Full meeting transcript on Slack

This devchat marked week 11 of the 5.4 release cycle.

Announcements

WordPress 5.4 Release Candidate 4 was released on Tuesday March 24, 2020 and everything went smoothly.

@audrasjb shared an update on WP Auto-updates Feature Plugin: it was moved from his personal GitHub account to WordPress/wp-autoupdates which is the new official GitHub repository of this project. The #core-auto-updates team will try to ship version 0.4 before WP 5.4 is released. This new version aims to handle auto-updates for themes.

@afragen asked for a review of some Trac tickets which are all associated with Theme compatibility checks and will likely have interaction with the auto-updates feature. The idea is to ship them early in WordPress 5.5.

@whyisjake pointed out that he really like the work that is going on in #core-auto-updates Slack channel and think that trying to land in the next few releases would be excellent. Related, He’d love to see #core-passwords (two-factors authentification – 2FA) land in core too. In his opinion, the plugin is so mature at this point that having it left out almost seems like an omission. @whyisjake is going to work on a merge proposal.

@clorith raised that it would be necessary to make sure that the 2FA proposal also highlights the concerns with how to address users locking them selves out (which was the major holdback previously).

@azaozz announced that the patch for image lazy-loading attribute is ready for testing.

Upcoming Releases

The current major is 5.4, scheduled to go out on March 31st 2020; please keep testing for all the bugs!

There are two ways do it:

Trunk has been branched to 5.5 on the beginning of March. That means 5.5 is officially in Alpha.

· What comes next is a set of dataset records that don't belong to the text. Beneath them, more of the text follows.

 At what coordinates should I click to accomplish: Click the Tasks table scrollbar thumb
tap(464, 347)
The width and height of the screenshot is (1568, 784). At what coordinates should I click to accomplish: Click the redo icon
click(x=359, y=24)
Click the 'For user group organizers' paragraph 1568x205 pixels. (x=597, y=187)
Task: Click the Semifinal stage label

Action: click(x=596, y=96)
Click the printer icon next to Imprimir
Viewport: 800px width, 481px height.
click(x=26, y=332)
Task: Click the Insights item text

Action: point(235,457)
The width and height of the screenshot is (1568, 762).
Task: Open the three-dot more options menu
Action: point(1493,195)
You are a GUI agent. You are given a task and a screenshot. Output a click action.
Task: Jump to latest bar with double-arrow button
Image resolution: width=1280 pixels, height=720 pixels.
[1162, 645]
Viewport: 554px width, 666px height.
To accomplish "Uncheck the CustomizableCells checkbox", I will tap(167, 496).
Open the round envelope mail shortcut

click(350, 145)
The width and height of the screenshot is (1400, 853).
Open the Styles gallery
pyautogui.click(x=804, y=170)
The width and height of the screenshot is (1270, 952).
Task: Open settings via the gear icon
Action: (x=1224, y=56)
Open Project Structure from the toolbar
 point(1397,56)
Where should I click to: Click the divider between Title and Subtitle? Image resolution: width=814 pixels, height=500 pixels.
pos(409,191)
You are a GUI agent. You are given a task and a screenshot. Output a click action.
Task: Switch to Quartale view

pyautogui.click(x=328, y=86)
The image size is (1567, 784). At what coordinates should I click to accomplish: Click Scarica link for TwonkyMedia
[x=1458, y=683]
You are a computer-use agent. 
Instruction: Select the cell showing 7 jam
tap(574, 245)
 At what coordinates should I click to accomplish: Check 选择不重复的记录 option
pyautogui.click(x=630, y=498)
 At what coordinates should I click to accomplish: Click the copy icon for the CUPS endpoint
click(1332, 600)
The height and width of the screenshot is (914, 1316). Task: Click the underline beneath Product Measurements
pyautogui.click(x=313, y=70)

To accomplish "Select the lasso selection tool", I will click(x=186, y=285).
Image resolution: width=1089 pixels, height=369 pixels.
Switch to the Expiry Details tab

@francina announced that work for 5.6 –which is going to be an all-women release– has kicked off with an initial round of messages going out to the women that expressed interest. @angelasjin @francina and Chloé Bringmann are contacting them to hear if they are still interested, what skills they have and what expectations.

Components Check-in

@francina shared a proposal to change the Components Check-in. This is always done towards the end of the chat and feels rushed. There is never really time to dig into the topics they might bring up. Francesca shared two ideas:

  1. Schedule a weekly post where they can leave their status update, like the one for Community deputies.
  2. Adopt a Slack Bot that once a week will ask the maintainers for a status update: maybe in a new component-maintainers Slack channel. Core is getting very busy with Trac and Travis bots, and RSS.

@johnbillion added that trying a weekly post could be a good idea. Maybe every Tuesday so it’s ready for the dev chat on Wednesdays in case anything comes up.

@francina proposed to talk to #meta to set this up and test drive it for 8 weeks.

Open floor

@isabel_brison proposed to create a set of guidelines for Internet Explorer support. The CSS team kind of decided on starting to deprecate it, and “graceful degradation” seems a good way to go forward, meaning Core can use unsupported technology to make non-essential enhancements. Isabel wants to agree on what’s “essential” here, and created a Trac ticket to start the discussion: #49696

@paaljoachim suggested to punt default full screen mode to 5.5 as there is a pull request on Gutenberg project GitHub repository to provide an alternative approach.

@audrasjb pointed out that the proposal in this pull request would be a way better than the current implementation.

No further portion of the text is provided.